The agency's manager for environment and education Ms Amkela Sidange said yesterday that they had started streamlining most of their awareness programmes to fit into the Covid-19 pandemic prevention protocols.
She said they were rolling out an extensive community outreach programme dubbed the 'Accelerated community fire awareness programme'.
Ms Sidange said they had started raising awareness in hot spots around Mashonaland and Manicaland provinces.
The veld fire season officially starts on the 31st of July and ends around October.
"We have adopted a variety of approaches and strategies to raise public awareness and capacity on veld fire management," said Ms Sidange.
"Some of the strategies include the use of digital platforms such as Facebook, Twitter, WhatsApp, YouTube and Instagram; including use of the website to disseminate information on veld fire prevention.
"In addition, we are also carrying out community meetings, training and demos, talk shows and road shows, among many others.
"As we approach the veld fire season, we are calling on farmers, landowners, and tenants and farming communities to urgently put in place relevant and adequate measures to prevent veld fires".

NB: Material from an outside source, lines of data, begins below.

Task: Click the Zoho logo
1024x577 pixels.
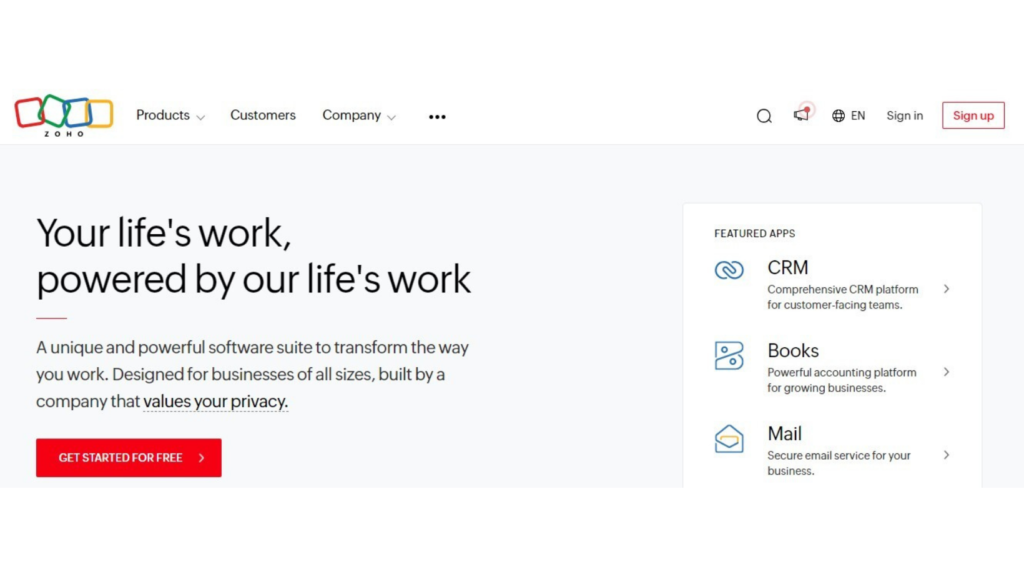Action: click(x=64, y=114)
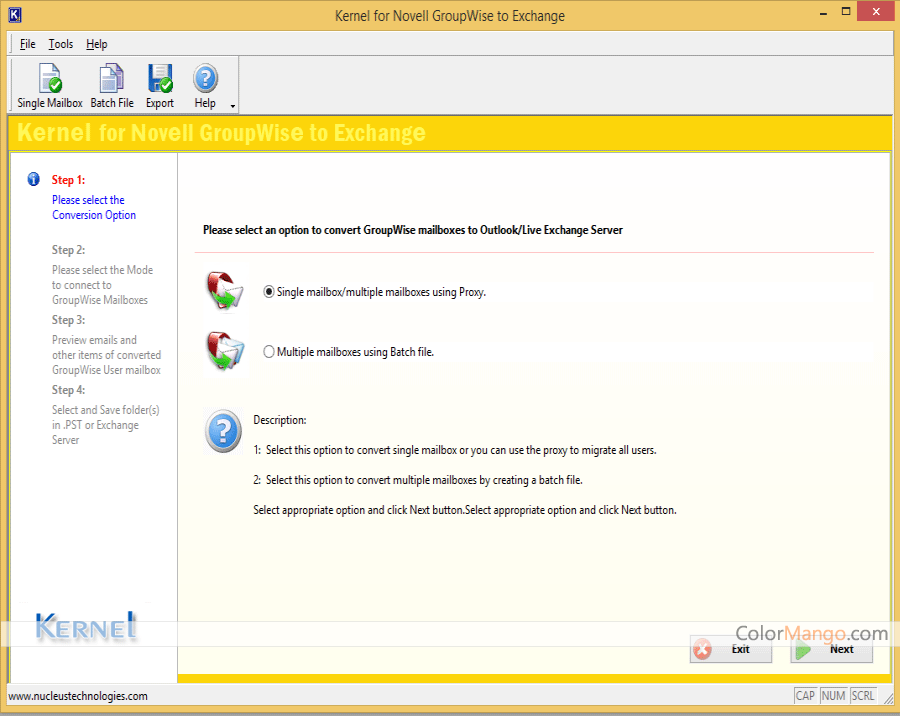Select Single mailbox/multiple mailboxes using Proxy

[269, 292]
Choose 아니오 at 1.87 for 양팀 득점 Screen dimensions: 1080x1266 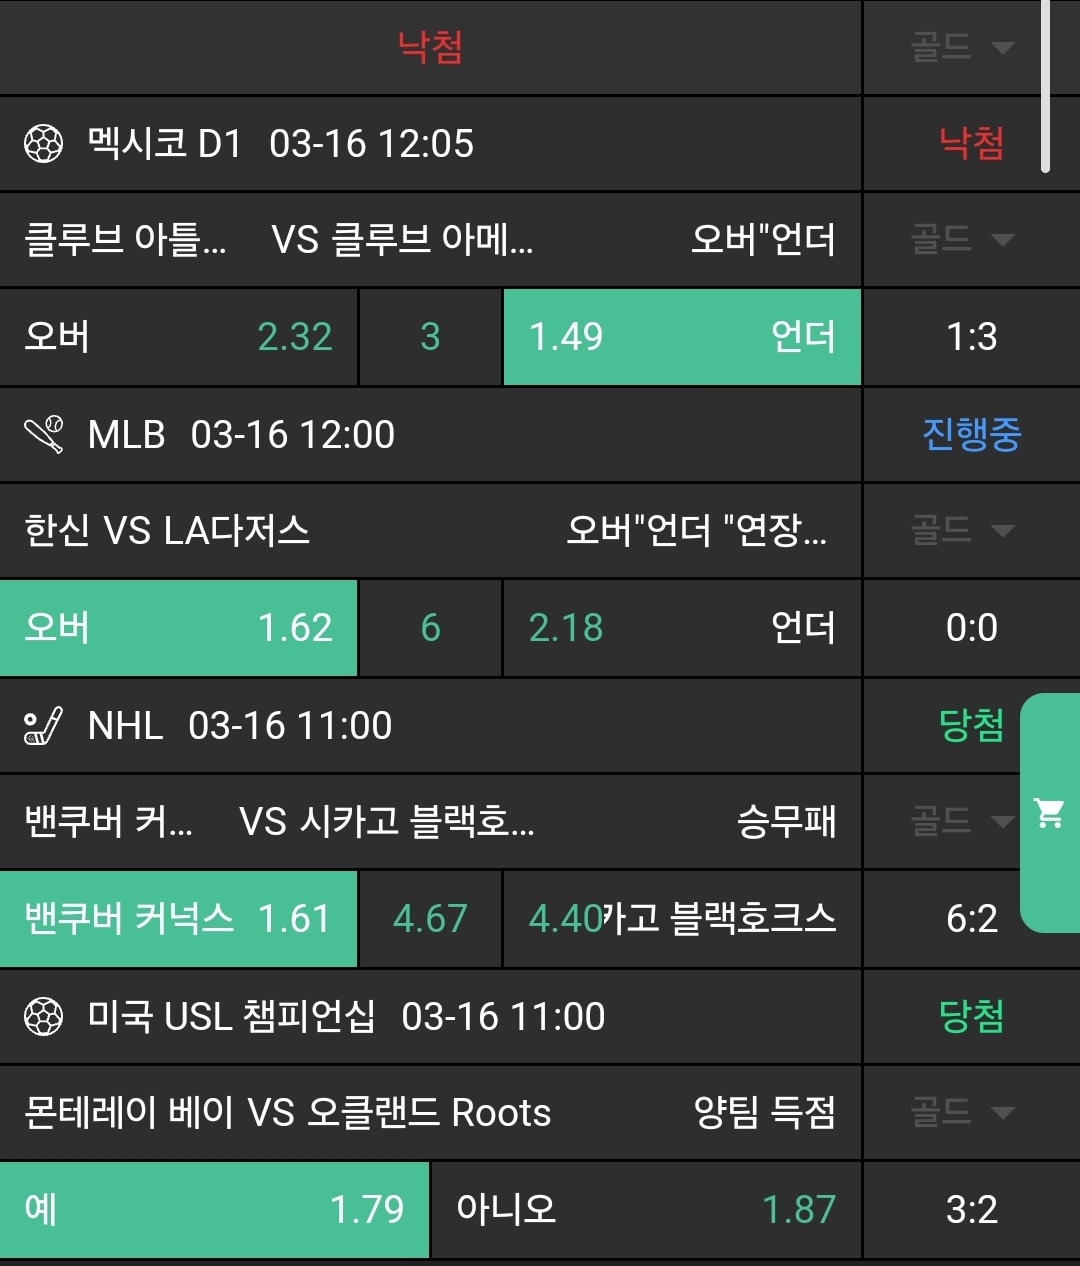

She said the normal fire preparations have been hampered by the novel Covid-19 pandemic, but innovative ways have been employed to ensure improved fire management strategies are being implemented.
Ms Sidange said all their efforts were in line with the 2021 theme 'Veld fires and food security-Protect the harvest'.
She added that the Agency had also done mass production and distribution of Information, Education and Communication (IEC) Material ranging from posters, brochures, flyers, stickers and fire assessment reports.
"We are also engaging multi-stakeholders in our quest to meet our target and we believe this is one of the big game-changers.
"Another unique approach being used in the programme is the engagement of communities at both farm and village level to ensure everyone is reached out and necessary action taken to prevent veld fires," said Ms Sidange.
She said so far they had issued over 900 Environmental Protection orders (EPOs) to farmers, tenants, landowners and communities, compelling them to put in place adequate fire preventive measures on or before 30 June 2021.
Ms Sidange said they have also held more than 2 800 community meetings and training, and other several community engagements.
They had also implemented various community initiatives including biomass reduction through grass combing and hay baling.
"This has resulted in the harvesting of about 55 810 grass bundles and 81 739 hay bales respectively, and in the process collectively protecting an estimated 2 240 hectares of land from veld fires.
Fireguard construction is also going on well and thrust is to ensure all land properties are adequately protected from veld fires during the dry season," said Ms Sidange.
Veld fire prevention was not a sector responsibility and that every citizen must ensure the country protects its valuable natural capital, built environment, bumper harvest and precious lives.
"Veld fire prevention also remains key in the achievement of the National Development Strategy 1 targets and overall protection of the environment, which is also pivotal in the achievement of Vision 2030," said Ms Sidange.